Para fechar o disco temos Never Gonna Give It Up. Terminamos em êxtase. Um disco que nos leva na viagem pelas experiências e influências do João Cabrita. As viagens do seu saxofone em 10 malhas que refletem o seu percurso: Sitiados, Cacique 97, Cool Hipnoise, Cais Sodré Funk Connection, Legendary Tigerman. São 30 anos destas andanças que culminam com Cabrita.
Sim, quero o vinyl. E porquê? Porque além de adorar vinyl e este disco ser altamente, essa edição traz um 10” com as Quarantine Sessions! E falemos dessas sessões que podem ouvir aqui.
Passemos a este disco. A quarentena do João Cabrita foi uma animação. E daí resultou este disco.
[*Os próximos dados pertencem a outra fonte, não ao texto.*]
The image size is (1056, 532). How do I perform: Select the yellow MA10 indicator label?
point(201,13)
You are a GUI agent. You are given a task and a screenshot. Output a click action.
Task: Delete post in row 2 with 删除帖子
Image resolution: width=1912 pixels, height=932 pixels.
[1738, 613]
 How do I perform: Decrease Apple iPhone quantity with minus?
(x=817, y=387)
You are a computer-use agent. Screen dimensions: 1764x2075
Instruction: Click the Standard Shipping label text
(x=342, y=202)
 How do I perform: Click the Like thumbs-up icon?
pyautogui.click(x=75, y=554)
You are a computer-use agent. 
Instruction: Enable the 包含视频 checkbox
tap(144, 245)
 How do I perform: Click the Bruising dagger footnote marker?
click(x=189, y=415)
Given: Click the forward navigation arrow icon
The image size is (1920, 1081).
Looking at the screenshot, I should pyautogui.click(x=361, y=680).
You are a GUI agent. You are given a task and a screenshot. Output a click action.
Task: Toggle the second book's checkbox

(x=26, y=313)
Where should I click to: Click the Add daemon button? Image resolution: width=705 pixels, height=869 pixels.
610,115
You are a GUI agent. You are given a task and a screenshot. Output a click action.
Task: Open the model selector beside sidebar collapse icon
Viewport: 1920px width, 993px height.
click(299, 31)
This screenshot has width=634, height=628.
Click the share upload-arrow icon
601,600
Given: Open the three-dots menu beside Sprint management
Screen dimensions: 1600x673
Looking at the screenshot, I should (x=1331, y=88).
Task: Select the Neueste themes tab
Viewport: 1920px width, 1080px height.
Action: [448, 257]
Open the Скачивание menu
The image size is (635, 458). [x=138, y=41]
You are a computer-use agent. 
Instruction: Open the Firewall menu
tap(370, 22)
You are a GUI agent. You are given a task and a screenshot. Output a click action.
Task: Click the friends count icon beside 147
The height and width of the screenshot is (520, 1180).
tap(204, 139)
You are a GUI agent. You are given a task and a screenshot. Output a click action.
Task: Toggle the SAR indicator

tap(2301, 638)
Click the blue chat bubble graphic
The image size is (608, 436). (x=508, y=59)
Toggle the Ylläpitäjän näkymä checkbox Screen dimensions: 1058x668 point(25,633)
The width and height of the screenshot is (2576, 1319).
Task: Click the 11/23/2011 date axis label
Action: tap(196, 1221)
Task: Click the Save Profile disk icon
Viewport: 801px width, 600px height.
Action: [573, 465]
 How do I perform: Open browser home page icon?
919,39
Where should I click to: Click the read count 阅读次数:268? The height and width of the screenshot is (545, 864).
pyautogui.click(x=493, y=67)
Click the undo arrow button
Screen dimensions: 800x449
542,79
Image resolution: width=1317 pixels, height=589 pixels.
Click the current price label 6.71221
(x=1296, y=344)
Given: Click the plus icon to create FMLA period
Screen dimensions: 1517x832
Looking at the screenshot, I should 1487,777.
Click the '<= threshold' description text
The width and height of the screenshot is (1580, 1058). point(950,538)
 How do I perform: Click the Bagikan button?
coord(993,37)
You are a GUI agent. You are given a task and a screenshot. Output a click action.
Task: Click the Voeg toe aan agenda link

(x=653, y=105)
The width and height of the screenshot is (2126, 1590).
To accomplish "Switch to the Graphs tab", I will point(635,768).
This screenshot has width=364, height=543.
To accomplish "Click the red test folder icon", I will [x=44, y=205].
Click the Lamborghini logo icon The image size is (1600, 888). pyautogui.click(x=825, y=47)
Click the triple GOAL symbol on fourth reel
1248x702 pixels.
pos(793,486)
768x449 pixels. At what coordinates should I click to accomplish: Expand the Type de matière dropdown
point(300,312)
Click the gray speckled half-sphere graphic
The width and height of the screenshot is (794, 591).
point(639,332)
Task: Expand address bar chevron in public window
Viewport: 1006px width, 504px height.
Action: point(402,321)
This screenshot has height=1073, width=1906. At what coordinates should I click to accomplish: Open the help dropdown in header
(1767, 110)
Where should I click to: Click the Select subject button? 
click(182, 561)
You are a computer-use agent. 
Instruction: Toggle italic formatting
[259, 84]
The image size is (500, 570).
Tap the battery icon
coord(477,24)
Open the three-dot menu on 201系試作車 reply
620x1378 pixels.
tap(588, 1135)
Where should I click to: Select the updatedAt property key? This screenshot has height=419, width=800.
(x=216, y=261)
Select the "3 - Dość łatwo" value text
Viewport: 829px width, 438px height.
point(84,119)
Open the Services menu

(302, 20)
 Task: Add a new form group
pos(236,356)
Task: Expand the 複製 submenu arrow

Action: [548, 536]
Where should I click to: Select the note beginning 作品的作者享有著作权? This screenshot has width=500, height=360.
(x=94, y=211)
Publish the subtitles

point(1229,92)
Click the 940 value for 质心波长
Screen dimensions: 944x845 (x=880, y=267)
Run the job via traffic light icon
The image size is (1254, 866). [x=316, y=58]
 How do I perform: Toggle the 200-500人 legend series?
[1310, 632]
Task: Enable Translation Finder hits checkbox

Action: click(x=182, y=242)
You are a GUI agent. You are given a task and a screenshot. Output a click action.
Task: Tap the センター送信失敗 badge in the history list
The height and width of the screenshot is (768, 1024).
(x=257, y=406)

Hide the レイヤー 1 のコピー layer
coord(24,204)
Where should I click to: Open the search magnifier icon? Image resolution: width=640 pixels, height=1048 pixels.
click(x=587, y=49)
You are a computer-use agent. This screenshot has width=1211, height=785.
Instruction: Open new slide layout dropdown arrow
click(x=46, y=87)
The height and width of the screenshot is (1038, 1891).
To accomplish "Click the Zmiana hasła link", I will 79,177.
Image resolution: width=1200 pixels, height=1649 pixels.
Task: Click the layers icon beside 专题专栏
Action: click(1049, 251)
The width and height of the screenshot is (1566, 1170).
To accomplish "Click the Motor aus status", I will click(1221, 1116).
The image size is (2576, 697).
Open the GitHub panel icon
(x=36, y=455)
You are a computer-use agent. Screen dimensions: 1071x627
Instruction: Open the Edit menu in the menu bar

Ora se há vizinhos que se queixam do barulho que os músicos fazem em isolamento, outros devem sentir-se uns sortudos. Se estas sessões resultam do seu isolamento, não me importava de viver no mesmo prédio que ele. No meu prédio, o mais perto que tenho de artista é o meu vizinho de cima que no auge da sua loucura passa o tempo a gritar com a mãe. Se o fizesse ritmadamente ainda o gravava e samplava, que até no meio da gritaria podemos criar música. É só deixar o ouvido disponível e dar asas à criatividade.
Mas vamos ao que interessa. Da primeira à terceira malha viajo, mas é em Little Big Apple que me apetece dar um passinho de dança pelos anos 20 com um colar de pérolas e uma pena na cabeça. João, diz-me como durante a quarentena a tua vibe foi tão bem disposta? Consigo imaginar o caos Covid lá fora e o Cabrita confortavelmente a gravar malha bem disposta, que nos leva para salões de dança e cigarrilhas. E isso é bom!
Isolation Blues é o continuar da sua história. Ora se por um lado o país fechava, Cabrita abria-nos a sua porta de casa. Como? Neste disco. E que casa tão bem composta.
Fado Cansado ao Amanhecer leva-me até Dead Combo e o encanto que o fado traz, naturalmente, aos nossos ouvidos. Malha que contrasta com todo o disco. Aqui ficamos melancólicos, saudosistas, como só o fado nos faz sentir.
Oiço Marchinha de Santo André e Sunset Delight, mas porra (e desculpem-me o termo) é em Animal de Palco que me cai o queixo. A MALHA!!! Para mim, claro! A onda, a voz, o texto! “Eu sou da rua, a rua que agora se tornou a selva em que podes morrer por um espirro… Uma gotícula que te pode encher ou esvaziar o copo da vida… Está aberta a caça ao animal de palco”. Consigo imaginar isto nas mão de um Luxúria Canibal mas SILK (Cais Sodré Funk Connection) tem uma voz que me arrepia. A dição, o timbre, a sensualidade. E o texto? Altamente!
E assim fecho o que ouço: Parabéns Cabrita! E sim, és animal de palco!